## TASK TO CARRY OUT
Keep the pictures out, please, and set down every record exactly.

## RECORDS FOR THIS EXERCISE

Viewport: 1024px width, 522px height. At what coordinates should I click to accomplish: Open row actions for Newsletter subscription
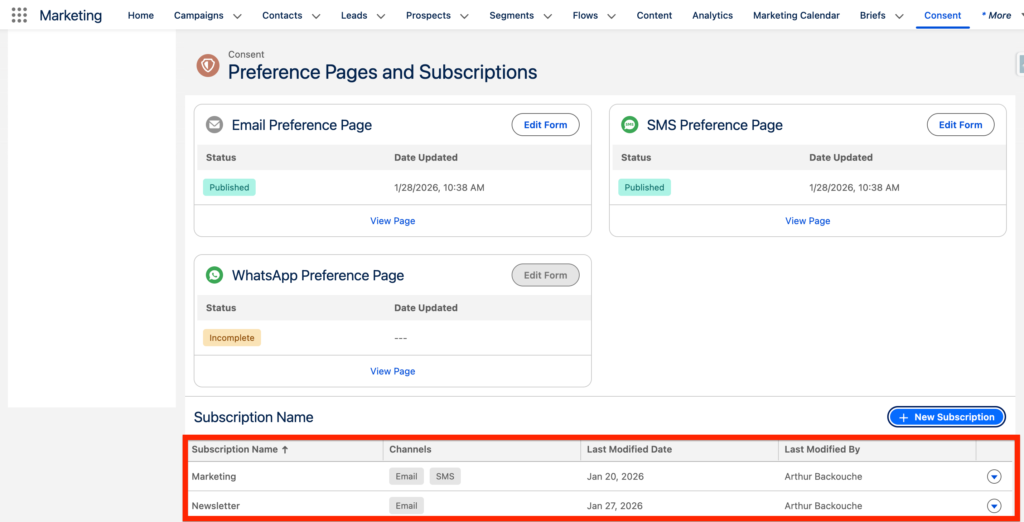coord(993,506)
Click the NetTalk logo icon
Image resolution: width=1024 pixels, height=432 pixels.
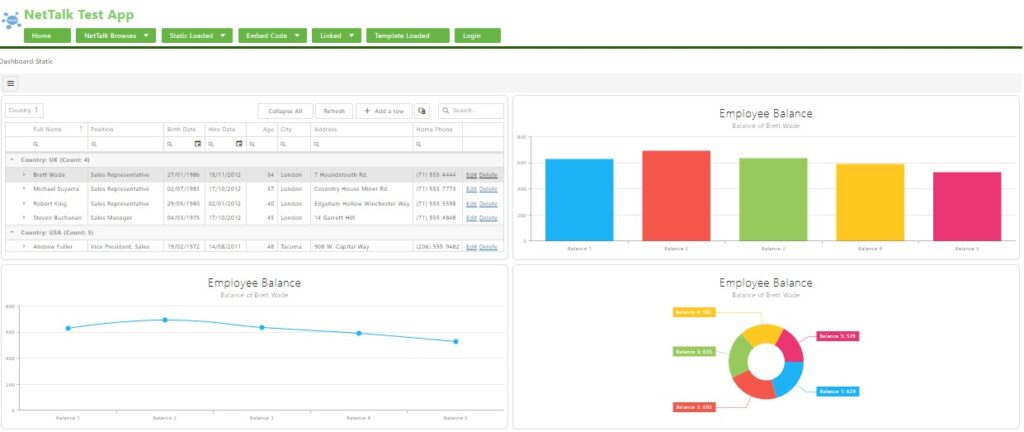(11, 18)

## ANSWER FOR THIS EXERCISE
Viewport: 1024px width, 522px height. At what coordinates should I click to accomplish: Open row actions for Newsletter subscription
coord(993,506)
Click the NetTalk logo icon
Image resolution: width=1024 pixels, height=432 pixels.
(11, 18)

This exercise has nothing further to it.